Lo aveva annunciato solo pochi giorni fa Mark Zuckerberg, irrompendo con una lettera aperta nella pagina iniziale di Facebook di 350 milioni di persone. Nel ringraziare tutta questa gente per aver reso possibile l'enorme crescita di Facebook nel 2009, il fondatore del social network più famoso del mondo aveva annunciato nuove modalità per garantire agli utenti una maggiore privacy.
Oggi queste innovazioni vengono svelate: in primis, d'ora in poi, ci sarà la possibilità di decidere chi potrà vedere o non vedere ogni singolo post nel momento in cui viene creato. Foto, messaggi e quant'altro, dunque, potranno essere al sicuro da occhi indiscreti fin dalla loro pubblicazione. Verranno aboliti i network geografici (sostituiti da 4 impostazioni di base più semplici e immediate: Amici, Amici di Amici, Tutti e Personalizzato) e ci saranno collegamenti più immediati alla pagina che consente di modificare i propri dati. Per i minorenni, inoltre, sono previste particolari restrizioni.

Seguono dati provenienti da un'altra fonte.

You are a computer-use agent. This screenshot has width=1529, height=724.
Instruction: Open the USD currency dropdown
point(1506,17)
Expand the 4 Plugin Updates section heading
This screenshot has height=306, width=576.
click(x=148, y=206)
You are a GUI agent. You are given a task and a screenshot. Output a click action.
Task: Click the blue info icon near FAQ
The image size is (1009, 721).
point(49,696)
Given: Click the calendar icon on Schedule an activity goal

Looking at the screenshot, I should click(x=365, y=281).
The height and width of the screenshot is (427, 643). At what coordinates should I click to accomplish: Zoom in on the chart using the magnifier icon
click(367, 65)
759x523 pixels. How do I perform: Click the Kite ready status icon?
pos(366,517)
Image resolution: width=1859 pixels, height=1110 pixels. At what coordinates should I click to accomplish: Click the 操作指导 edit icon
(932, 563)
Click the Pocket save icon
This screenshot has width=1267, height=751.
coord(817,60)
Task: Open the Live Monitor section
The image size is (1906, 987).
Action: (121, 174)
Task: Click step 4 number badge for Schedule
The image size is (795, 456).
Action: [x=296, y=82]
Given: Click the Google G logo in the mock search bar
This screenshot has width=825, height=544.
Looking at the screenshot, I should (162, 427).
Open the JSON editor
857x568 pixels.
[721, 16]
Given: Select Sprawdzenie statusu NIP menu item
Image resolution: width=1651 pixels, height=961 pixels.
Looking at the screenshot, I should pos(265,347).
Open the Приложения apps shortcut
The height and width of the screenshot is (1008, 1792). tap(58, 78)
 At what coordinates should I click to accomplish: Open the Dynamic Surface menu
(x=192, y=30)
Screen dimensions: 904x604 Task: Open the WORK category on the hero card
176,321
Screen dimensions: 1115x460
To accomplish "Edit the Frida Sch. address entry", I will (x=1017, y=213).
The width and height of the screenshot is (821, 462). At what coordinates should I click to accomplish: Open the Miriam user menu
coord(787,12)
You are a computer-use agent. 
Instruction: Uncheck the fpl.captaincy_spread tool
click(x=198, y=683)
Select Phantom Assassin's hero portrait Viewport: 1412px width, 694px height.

Tempi duri per voyeaur e curiosi. Un sospiro di sollievo, invece, per chi non ne poteva più di vivere col terrore che persone indesiderate ficcassero il naso nella propia vita. Ma secondo alcuni c'è una controindicazione alle nuove regole: The Register annuncia che, se non si modificano subito le impostazioni personali, si rischia che i propri dati possano essere visti dagli utenti di tutto il mondo. Sarà vero? Nel dubbio, meglio essere solerti.